2.  dringt er bij de Commissie op aan een adequaat niveau van de betalingsuitgaven in het kader van hoofdstuk 1b te waarborgen en de voorwaarden te scheppen voor volledige implementatie en benutting van de structuurfondsen en het Cohesiefonds;

3.  legt de nadruk op het streven van het Parlement om het regionaal beleid qua praktijk en beheer eenvoudiger en transparanter te maken, zowel binnen de EU als in de lidstaten, zodat alle gelden die gereserveerd zijn voor regionale ontwikkeling efficiënter en resultaatgerichter in de lidstaten kunnen worden besteed, teneinde de regionale verschillen te verkleinen en de doelstellingen van Lissabon en Göteborg te bereiken;

4.  bepleit een verhoging van de betalingskredieten in het kader van hoofdstuk 1b (cohesie voor groei en werkgelegenheid);

5.  wijst erop dat er in de ontwerpbegroting 2008 bijzondere aandacht moet worden geschonken aan micro-ondernemingen, kleine en middelgrote ondernemingen, traditionele kleinschalige handel en onderzoeks- en ontwikkelingsactiviteiten, gezien hun rol bij regionale ontwikkeling;

6.  beveelt de Commissie aan de lidstaten ertoe aan te zetten gebruik te maken van de Jeremie- en Jessica-initiatieven, zodat de lidstaten en regio's de structuurfondsmiddelen ten volle benutten;

7.  maakt zich zorgen dat extra financiering voor projecten zoals het Europees Technologie-Instituut mogelijk ten laste gaat van het niet-toegewezen gedeelte van de cohesiebegroting en dat hiertoe wellicht op intergouvernementele basis zal worden besloten; verzoekt zijn lidstaten het Parlement bij besluiten over dit onderwerp te betrekken.

## Verzamelde gegevens
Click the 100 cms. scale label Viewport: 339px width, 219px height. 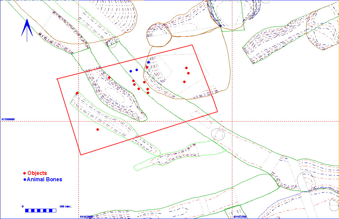tap(66, 206)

## Opdracht 1
Waarom moet er volgens de gegeven tekst in de ontwerpbegroting 2008 bijzondere aandacht gaan naar micro-ondernemingen en de andere genoemde groepen? Antwoord in één tot drie zinnen.
## Opdracht 2
Herschrijf het stuk van de gegeven tekst van "6.  beveelt de Commissie" tot en met "onderwerp te betrekken.", en zet daarin "programma's" in plaats van "projecten".
De regels zijn voor het werk met de tekst niet nodig.

## Uitwerking 1
Die aandacht is nodig vanwege de rol die micro-ondernemingen, kleine en middelgrote ondernemingen, traditionele kleinschalige handel en onderzoeks- en ontwikkelingsactiviteiten spelen bij regionale ontwikkeling.

## Uitwerking 2
6.  beveelt de Commissie aan de lidstaten ertoe aan te zetten gebruik te maken van de Jeremie- en Jessica-initiatieven, zodat de lidstaten en regio's de structuurfondsmiddelen ten volle benutten;

7.  maakt zich zorgen dat extra financiering voor programma's zoals het Europees Technologie-Instituut mogelijk ten laste gaat van het niet-toegewezen gedeelte van de cohesiebegroting en dat hiertoe wellicht op intergouvernementele basis zal worden besloten; verzoekt zijn lidstaten het Parlement bij besluiten over dit onderwerp te betrekken.